THE REQUEST
Reproduce word for word the rows from the line with "You are a GUI" through the end of the rows, including both of those ends. Leave the pictures out of your answer.

RECORDS FOR THIS TASK
>> begin

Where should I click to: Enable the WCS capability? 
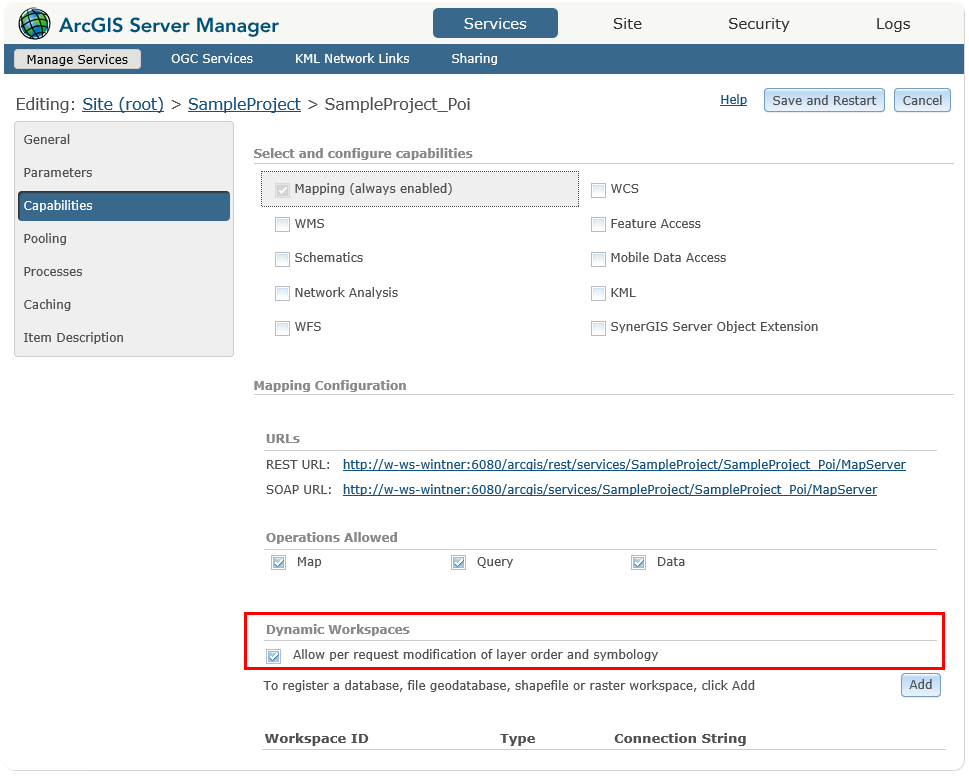coord(598,189)
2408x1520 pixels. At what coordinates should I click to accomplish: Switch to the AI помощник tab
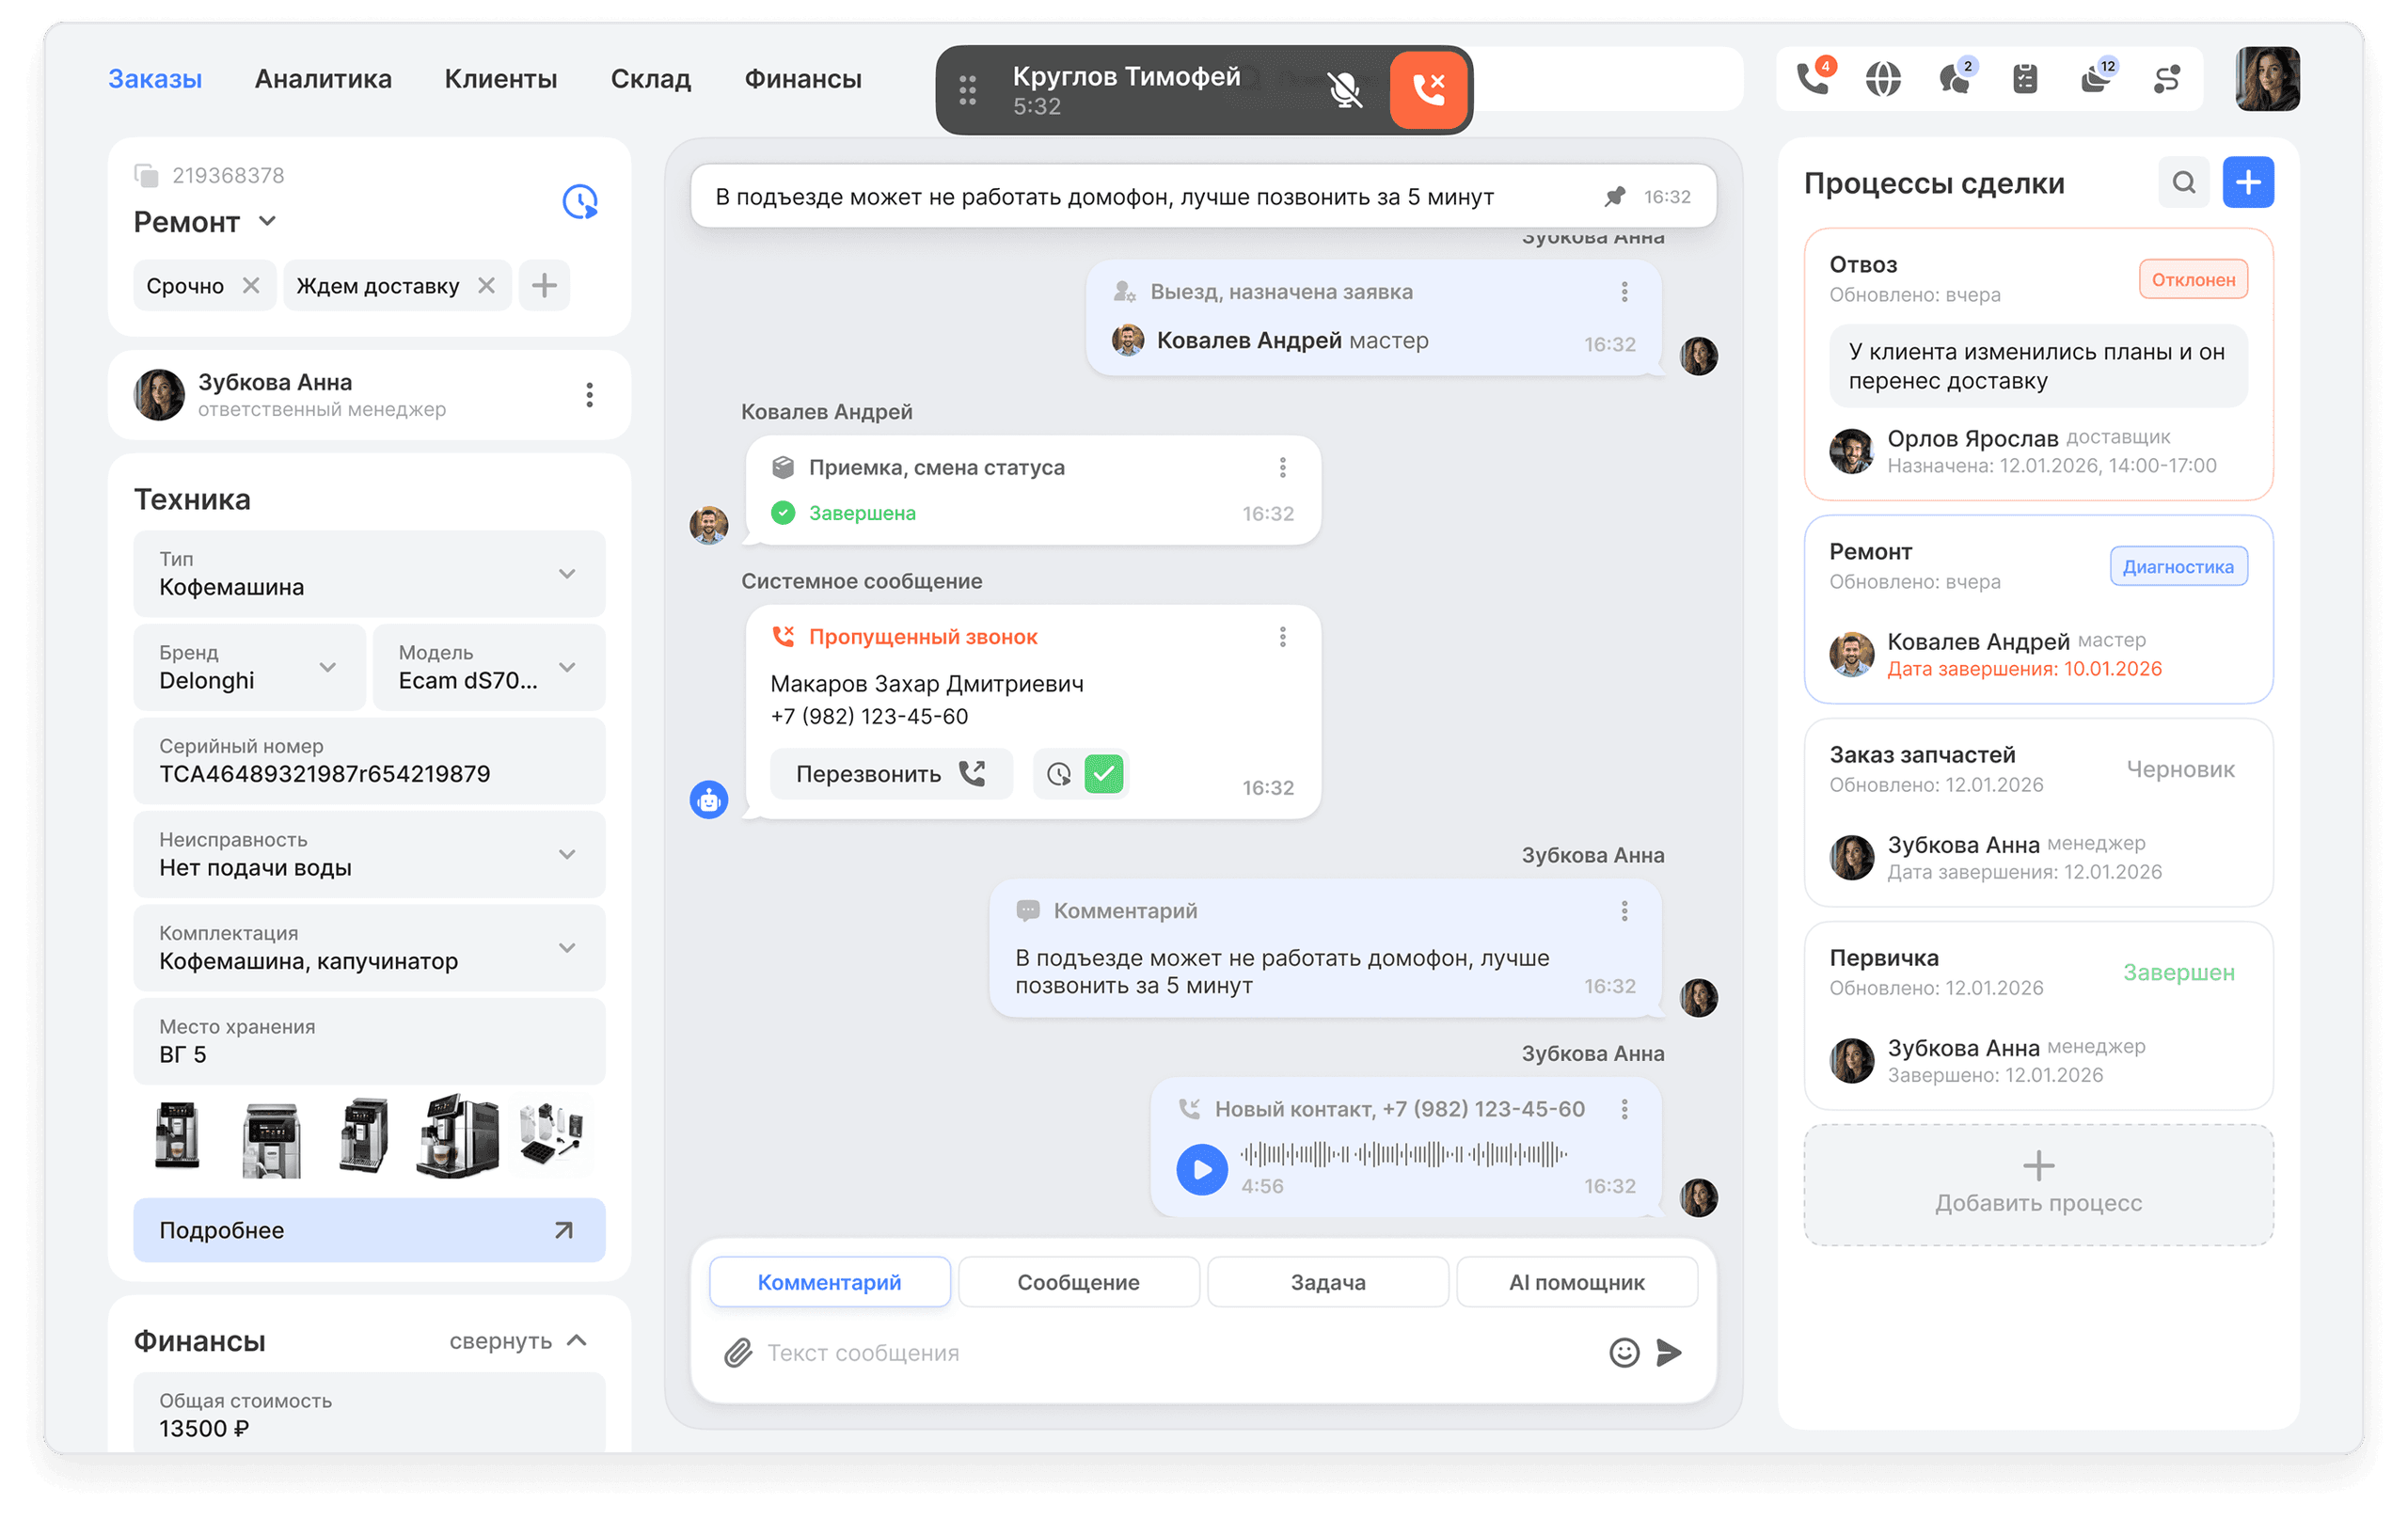click(1577, 1281)
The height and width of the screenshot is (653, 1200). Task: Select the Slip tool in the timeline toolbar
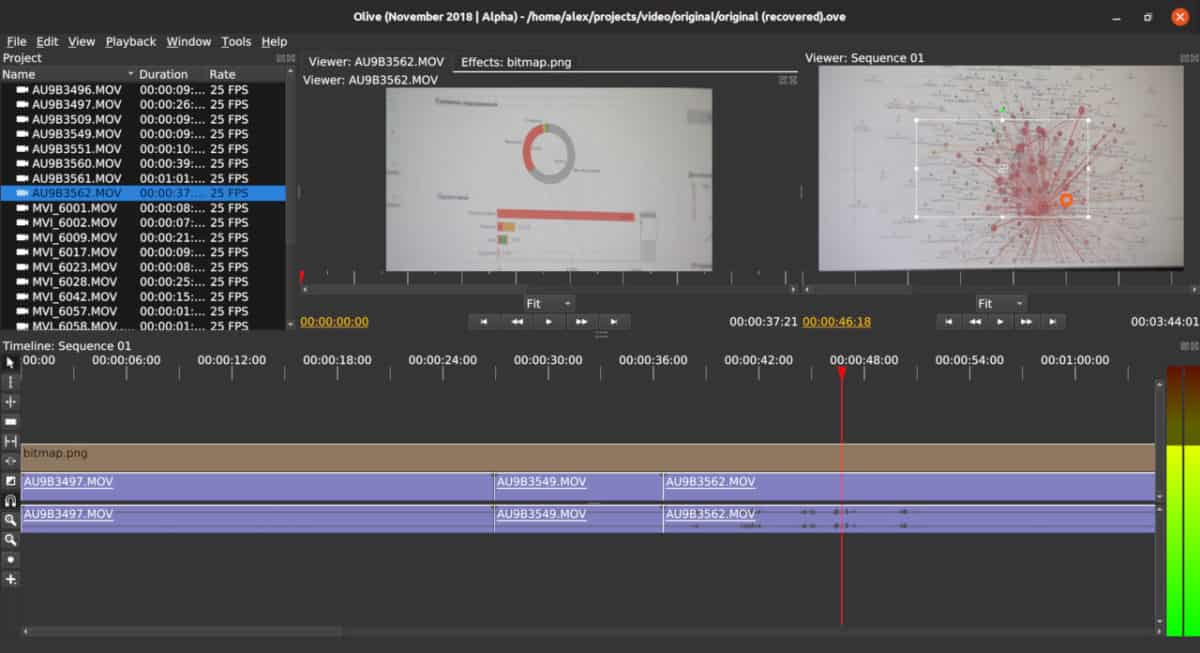[10, 442]
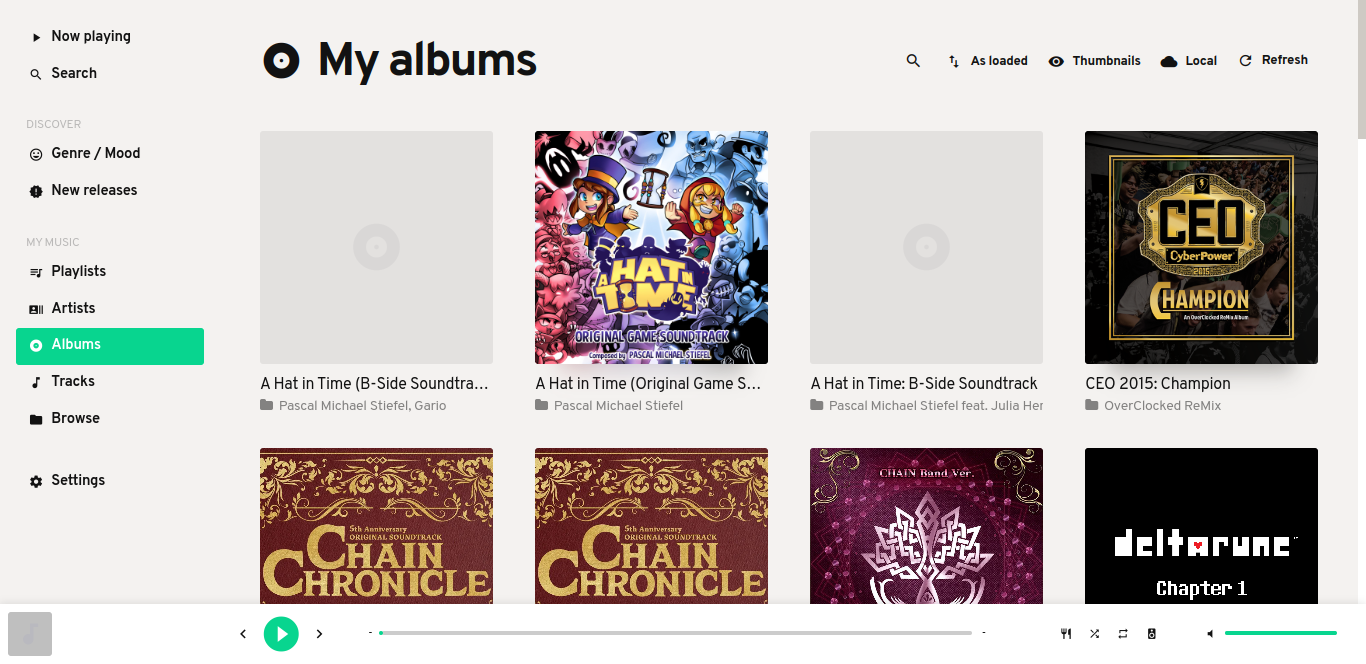Refresh the albums list
The width and height of the screenshot is (1366, 664).
click(x=1273, y=60)
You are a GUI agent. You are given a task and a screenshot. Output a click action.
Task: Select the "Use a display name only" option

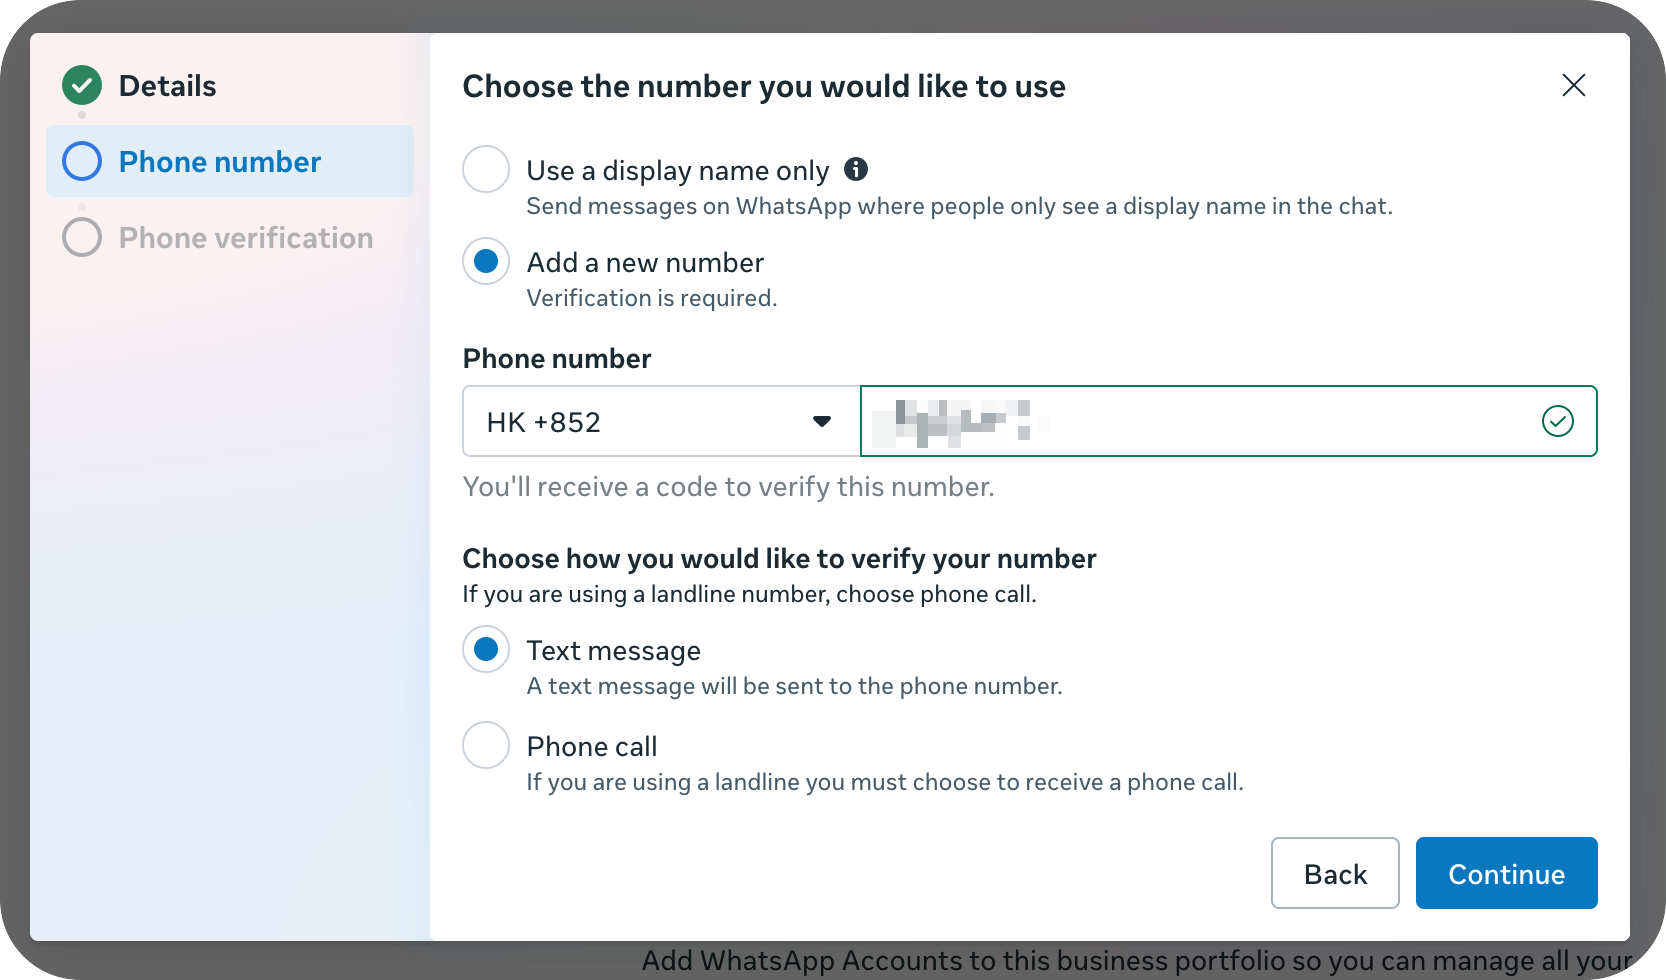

>> end

FULL RESPONSE
You are a GUI agent. You are given a task and a screenshot. Output a click action.
Task: Select the "Use a display name only" option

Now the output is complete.